Task to carry out: Return all entries precisely as they stand, without the images.

[Stored data]
Segment Open

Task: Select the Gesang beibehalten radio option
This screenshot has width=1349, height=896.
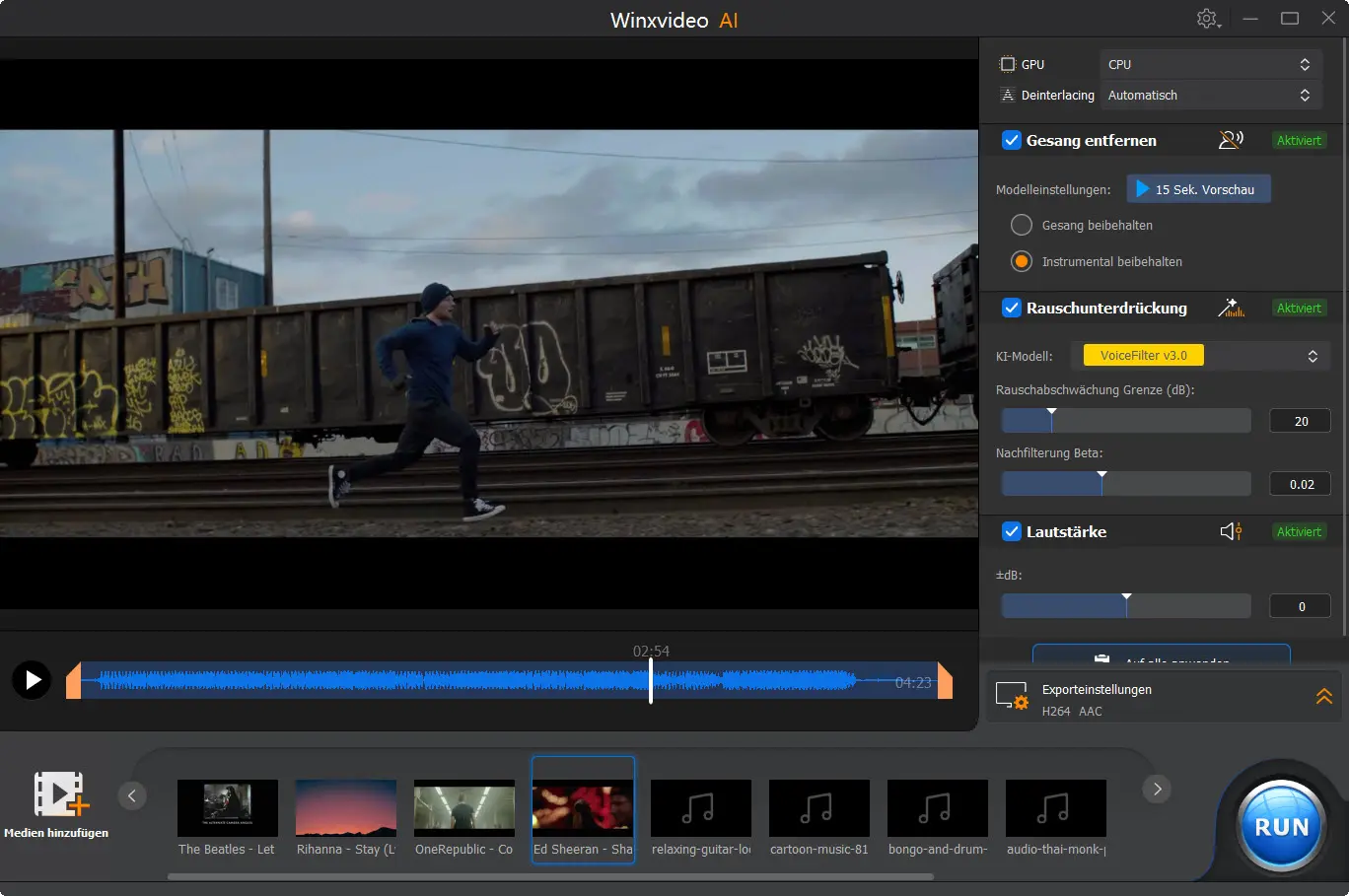Action: (1022, 226)
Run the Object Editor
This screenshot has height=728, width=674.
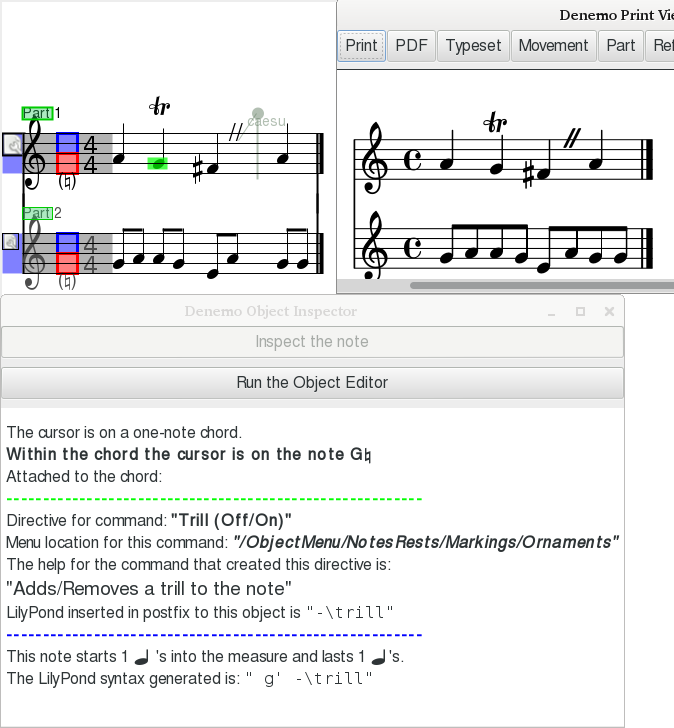[x=312, y=382]
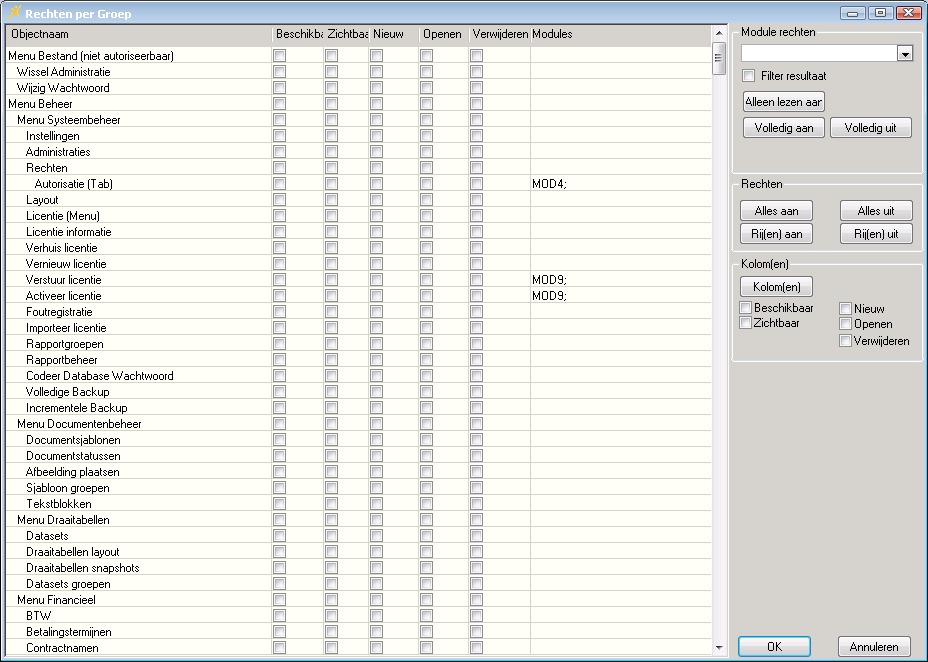Click the Alles aan button
This screenshot has width=928, height=662.
[x=776, y=211]
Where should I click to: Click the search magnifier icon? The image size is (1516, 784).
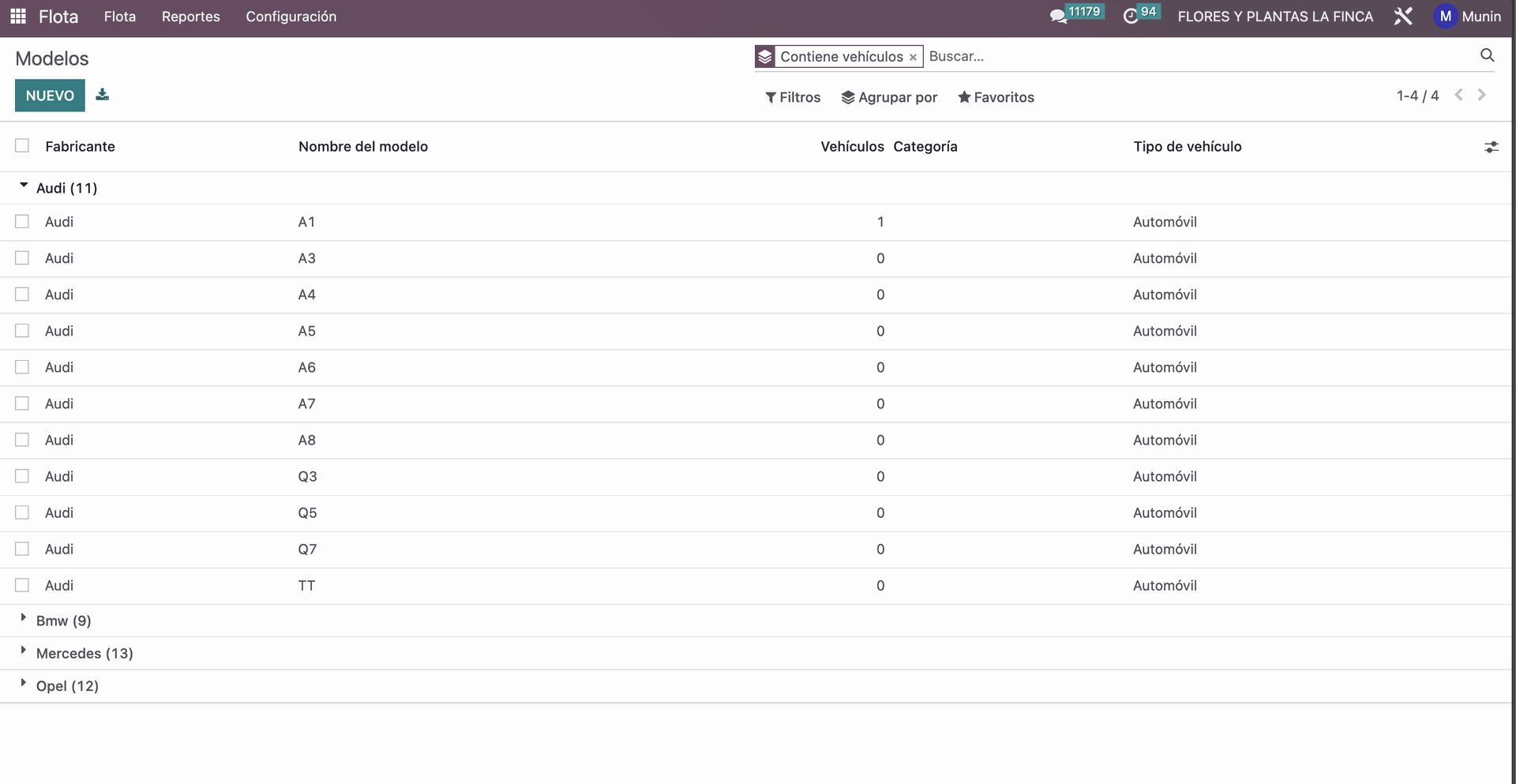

Segment Closed

Task answer:
Task: Select the Gesang beibehalten radio option
This screenshot has width=1349, height=896.
Action: (1022, 226)
Run the Object Editor
This screenshot has height=728, width=674.
[x=312, y=382]
Click the Alles aan button
This screenshot has width=928, height=662.
[x=776, y=211]
Where should I click to: Click the search magnifier icon? The image size is (1516, 784).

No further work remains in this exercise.